Train an image classifier to identify classes of images that are top candidates for deletion.
According to {T340546} (see last //Viable reasons frequency// section), 13.4% of all deletions are:
1. logos
2. books
3. screenshots
4. album covers
The initial direction is to:
[x] take a pre-trained [EfficientNet V2](https://arxiv.org/abs/2104.00298) model
[x] gather a dataset from Wikipedias (fair-use images) and/or Commons (free ones) with roughly 10k samples per class
[x] fine-tune the model on our 4 classes with a train/validation dataset split
[x] evaluate against a separate dataset of **available** images (class to be extracted from Commons categories)
[x] evaluate against a separate dataset of **deleted** images (class to be extracted from their reason for deletion)
---
==Results
====Evaluation metrics
- [accuracy](https://en.wikipedia.org/wiki/Accuracy_and_precision#In_multiclass_classification)

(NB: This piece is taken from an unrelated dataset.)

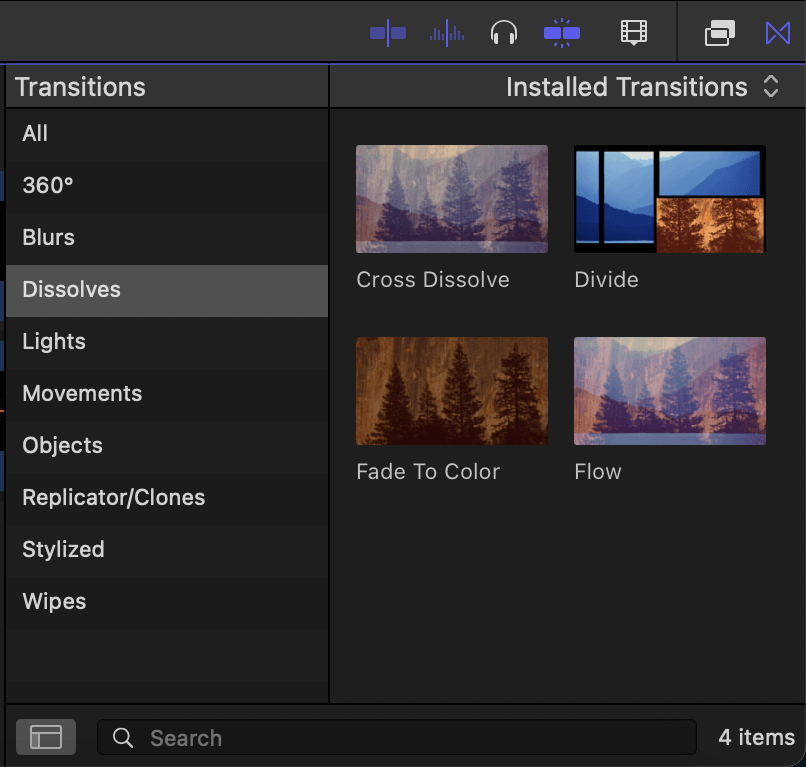The width and height of the screenshot is (806, 767).
Task: Click the solo headphones icon
Action: [504, 32]
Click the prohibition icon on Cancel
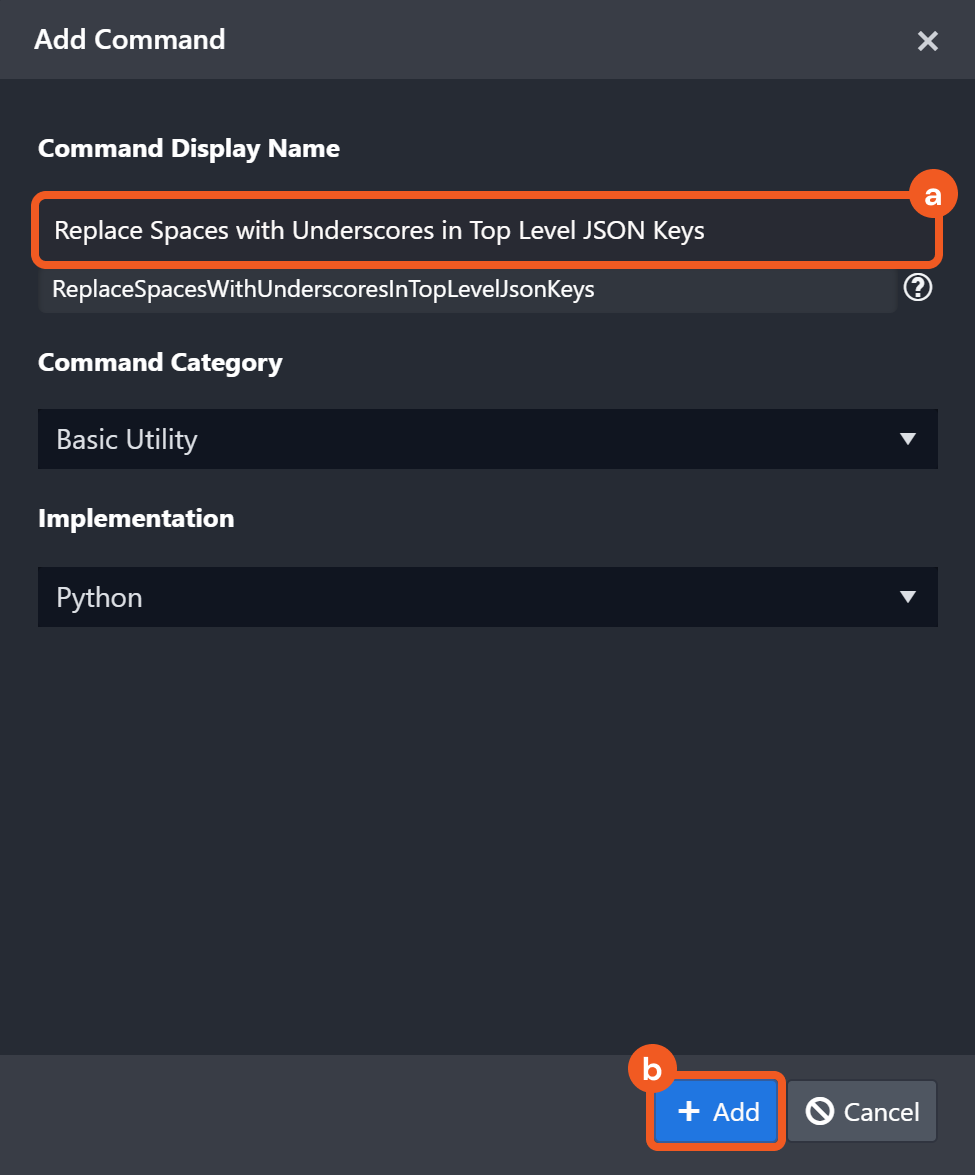The height and width of the screenshot is (1175, 975). 820,1111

- [area under the curve](https://keras.io/api/metrics/classification_metrics/#auc-class) (AUC), computed separately for each class and then averaged across classes, see also [here](https://en.wikipedia.org/wiki/Receiver_operating_characteristic#ROC_curves_beyond_binary_classification)

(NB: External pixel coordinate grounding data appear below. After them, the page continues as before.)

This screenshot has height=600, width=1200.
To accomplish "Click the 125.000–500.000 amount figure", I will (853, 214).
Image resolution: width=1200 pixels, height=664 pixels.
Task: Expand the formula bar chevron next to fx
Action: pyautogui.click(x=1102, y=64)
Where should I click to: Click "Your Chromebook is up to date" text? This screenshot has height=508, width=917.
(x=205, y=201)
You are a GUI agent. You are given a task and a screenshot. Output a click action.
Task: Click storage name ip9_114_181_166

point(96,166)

- AUC [precision/recall](https://en.wikipedia.org/wiki/Precision_and_recall)
- AUC [ROC](https://en.wikipedia.org/wiki/Receiver_operating_characteristic)
- model's loss function, i.e., categorical [cross-entropy](https://en.wikipedia.org/wiki/Cross-entropy#Cross-entropy_loss_function_and_logistic_regression)
====Legend
- all scores are percentages
- best performances in bold
- numbers in round brackets are the training epochs that obtained the best scores. Stars denote the same epoch for all metrics.
====Dataset: available images
Source: Commons images with class categories
| **class** | **accuracy** | **AUC precision/recall** | **AUC ROC** | **loss** | **# samples**
| album | 91.6 (4) | 97.7 (19) | 97.8 (19) | 21.7 (4) | 29,951
| book | 80.5 (25) | 88.2 (12) | 88.5 (22) | 46.8 (3) | 10,995
| **logo** | **96.9** (8*) | **98.8** | **99** | **10.2** | 47,976
| screenshot | 90.5 (17*) | 96 | 96.4 | 24.3 | 53,172
====Dataset: deleted images
Source: {T350020}
| **class** | **accuracy** | **AUC precision/recall** | **AUC ROC** | **loss** | **# samples**
| album | 73.2 (16*) | 79.2 | 80.2 | 65.1 | 1,292
| book | 64.5 (7) | 68.2 (4) | 69 (4) | 79.7 (4) | 4,882
| **logo** | **87.5** (5) | **90** (11) | **91.6** (11) | **47.9** (13) | 21,020
| screenshot | 62.7 (6) | 67.2 (7) | 68.9 (7) | 77.2 (1) | 4,740
==Observations
- the logo classifier is clearly the best one
- all performances decrease with the deleted images dataset. Based on manual checks, the dataset looks more noisy compared to the available images one. This is possibly caused by:
- the image extraction method, i.e., reason for deletion text VS Commons categories
- the randomness of non-class samples, which seems to have penalized the classifiers
==Code
- [training](https://gitlab.wikimedia.org/mfossati/scriptz/-/blob/fbbef87dbd7d1ac4958754a53cc3643376fcdf12/multiclass_efficientnet.py)
- [evaluation](https://gitlab.wikimedia.org/mfossati/scriptz/-/blob/fbbef87dbd7d1ac4958754a53cc3643376fcdf12/evaluate_multiclass_efficientnet.py)
- [demo visualization](https://gitlab.wikimedia.org/mfossati/scriptz/-/blob/fbbef87dbd7d1ac4958754a53cc3643376fcdf12/show_classified_images.ipy)